You can learn about individuality in food sensitivity reactions by reading a great book about migraine. Migraine by Dr Oliver Sacks is a whole book about every aspect of Migraine. If you have migraine, or someone you know has, you should learn as much as you can from what, Sacks, a brilliant neurologist, provides. He tells wonderful stories of his many patients with many different types of migraine. He shows just how many different types of migraine there are and how differently they can present. Some may think there is too much detail but it is worth persisting to help you think about all that is presented.
The aspect of his book that particularly interested me was how many associated symptoms he says occur with migraine. Now we know these symptoms occur in food-sensitive people, so the book is also a book about how it feels to be food sensitive. But this is not what Dr Sacks set out to do. In fact he did not think food had any role in migraine when he wrote the first edition in 1970. He did note that it is of historical interest that in the dim past migraines had been linked to melted butter, fat meats, spices, meat pies, hot buttered toast and malt liquors. (We could have a wonderful discussion about how refrigeration was poor in the past that meat and butter could easily be aged, and therefore high in amines, spice is high in salicylates, and liquors are high in both!) But he dismissed these. His thinking did change before he published the later edition in 1992. By then MSG was recognised as causing Chinese Restaurant Syndrome, and tyramine was recognised as a problem for patients on MAOI medication. Since there was sufficient reports of these reactions, or a scientific reason why these could be believed, Sacks acknowledged MSG or MAOI medication could have a role.
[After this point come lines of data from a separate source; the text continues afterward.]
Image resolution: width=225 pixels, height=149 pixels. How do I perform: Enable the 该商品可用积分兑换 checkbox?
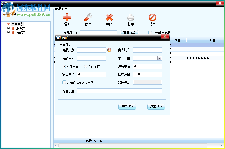point(64,82)
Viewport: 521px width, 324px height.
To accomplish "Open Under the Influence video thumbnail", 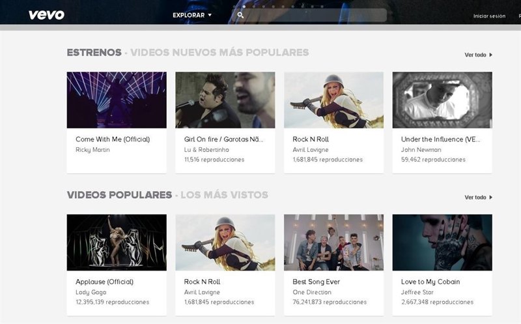I will 442,100.
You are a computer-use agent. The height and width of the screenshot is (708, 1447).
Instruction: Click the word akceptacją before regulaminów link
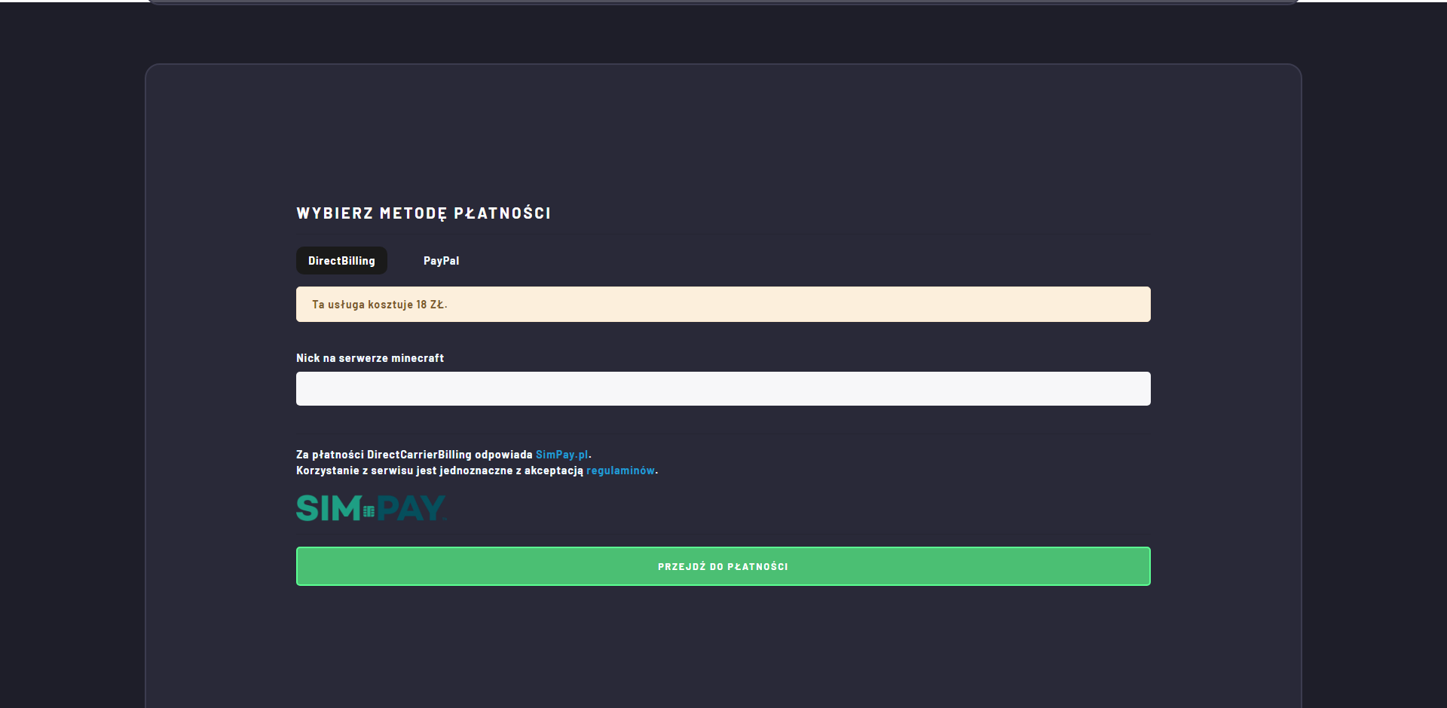[x=554, y=470]
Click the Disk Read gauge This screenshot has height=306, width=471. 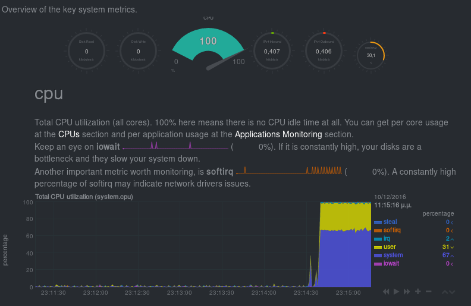(87, 51)
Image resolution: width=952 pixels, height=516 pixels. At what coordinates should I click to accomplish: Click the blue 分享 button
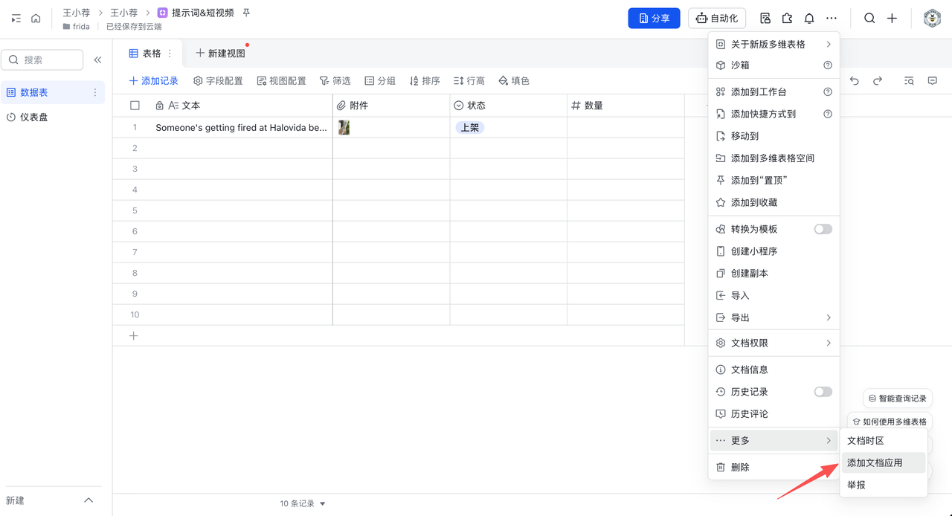pyautogui.click(x=654, y=19)
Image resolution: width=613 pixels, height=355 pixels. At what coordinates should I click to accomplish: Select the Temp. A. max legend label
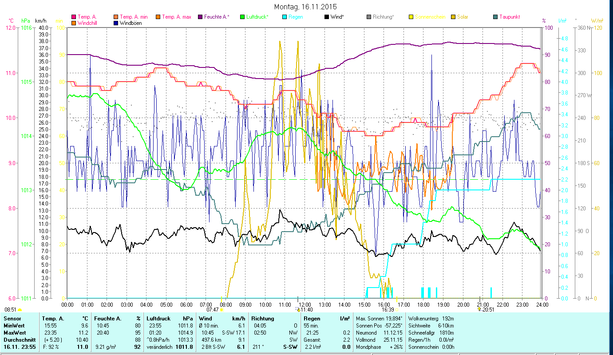[176, 17]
He can be forgiven now when It is hard to believe that food reactions have been reported and believed to a gradually increasing degree for only the last forty years. He suspected that where migraine occurs after ham or chocolate it is often “the establishment of a conditioned-reflex”. We now know that diet investigation will show whether ham or chocolate have a more physical role than just association. The diet detective method includes using the Family Sensitivity History to learn more about family symptoms and suspect foods. Sacks is wonderful as he often asks families about detail that may be related to migraine in the family, supporting the idea that there is some aspect of heredity here.
What he can be given special thanks for is describing what it really feels like to have migraines. And he really shows how differently migraines feel for different people. Migraine is an important book for anyone who wants to understand migraine, but more importantly for us is that it is a great book about how food-sensitive people feel. Why? Because we can be amazed that he describes the experience of having the many complicated symptoms his patients report having with or around their migraines. Look at the many symptoms he reports as happening with various migraine patients: nausea and vomiting, a “stuffiness that is not the usual sinus headache”, lethargy, increased dreams or nightmares, changes in body odour. He reports mood changes including irritability, anxiety and even rage reaction, as part of the experience for some. Some patients report they cannot miss a meal or their symptoms will occur. Some cannot tolerate a “heavy meal” (which often means “rich-in-amines”), and some cannot tolerate more than one drink” These would all be relevant in diet investigation now. He includes many symptoms that relate to IBS, such as reflux of bitter stomach contents: “waterbrash”, and constipation. There is even a section on abdominal migraine which nowadays is sometimes labelled IBS, or is recognised as the continuous severe gut pain of abdominal migraine. In some with abdominal migraine the pain can occur abdominally for some time before becoming classical head migraine. He does not mention skin issues or asthma happening in migraine people.
We can be sure that many of those with migraine are not food sensitive, and that even where they are food sensitive, many of the medical treatments, which Sacks helps explain, are very useful. Oliver Sacks is a neurologist so his appreciation of how people feel when there is something wrong is beautifully described. He is happy to describe and acknowledge symptoms that other doctors may not see as relevant, but you will be happy to read about if you have any food-sensitivity symptoms.